Billions and Billions

One of the things that makes organic chemistry such a fascinating and useful subject (not to mention profitable) is the way mind-boggling levels of diversity arise from the application of very simple rules.

In 1924, the American chemist Eugene Markush was awarded a new kind of patent (US 1,506,316). Rather than claiming manufacturing processes listing specific input materials, Markush claimed processes listing families of compounds as inputs - and pretty large families at that. For example:

The process for the manufacture of dyes which comprises coupling with a halogen-substituted pyrazolone, a diazotized unsulfphonated material selected from the group consisting of aniline, homologues of aniline and halogen substituted products of aniline.

The phrase "selected from the group" has since become the signature of a special kind of patent claim called a Markush claim. The approach significantly influenced the way chemical intellectual property was created and protected.

A Markush structure is a special kind of chemical structure in which variables are used in place of specific substituents. It turns out that even the most basic Markush structures can specify very large numbers of specific chemical structures. For example, consider a Markush structure specifying all halogenated naphthalenes:


where X = H, F, Cl, Br, I

To a first approximation, we can calculate the number of compounds specified by this structure with the formula:

5×5×5×5×5×5×5×5 = 58 = 390,625

To get the real number of halogenated naphthalenes, which would be less than 390,625, we'd need to account for symmetry of the enumerated structures.

Applying a Markush perspective to cheminformatics leads to some interesting product ideas.
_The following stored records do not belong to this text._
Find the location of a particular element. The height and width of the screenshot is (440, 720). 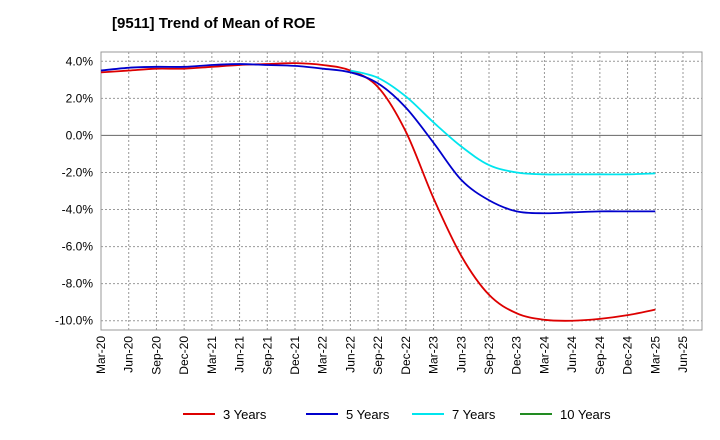

x-tick-label: Dec-21 is located at coordinates (295, 356).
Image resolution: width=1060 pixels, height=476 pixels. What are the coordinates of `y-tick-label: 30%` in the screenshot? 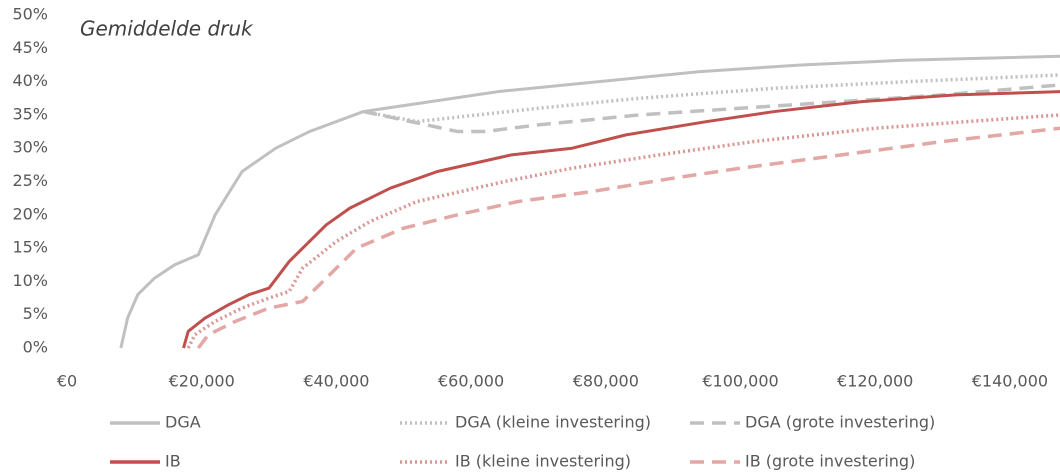 It's located at (30, 148).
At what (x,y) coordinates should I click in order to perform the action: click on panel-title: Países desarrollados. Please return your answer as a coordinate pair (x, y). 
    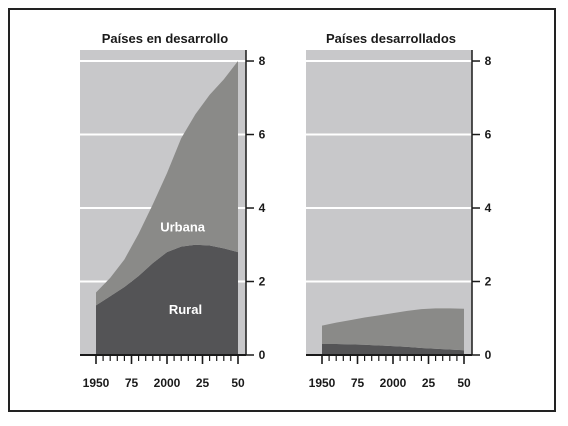
    Looking at the image, I should click on (391, 38).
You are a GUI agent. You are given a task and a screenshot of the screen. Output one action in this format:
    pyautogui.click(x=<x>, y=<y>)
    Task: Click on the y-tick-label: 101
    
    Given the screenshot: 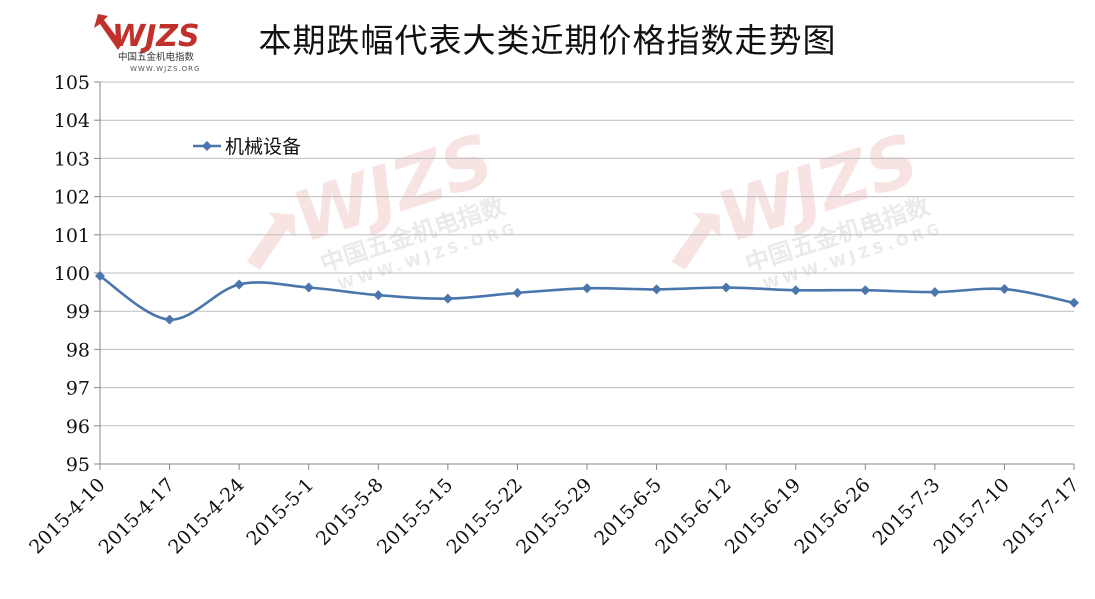 What is the action you would take?
    pyautogui.click(x=72, y=236)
For example, a few years ago Coalesix released a computational tool called Mobius (screenshots) designed specifically to work with very large families of compounds encoded as Markush structures. And for years, patent databases such as MARPAT have been capable of searching the Markush claims of patents.

Given the centrality of Markush structures to the theory, practice, and law of modern industrial chemistry, it may be worthwhile to consider ways of incorporating the Markush perspective in to existing, or new, cheminformatics products and services.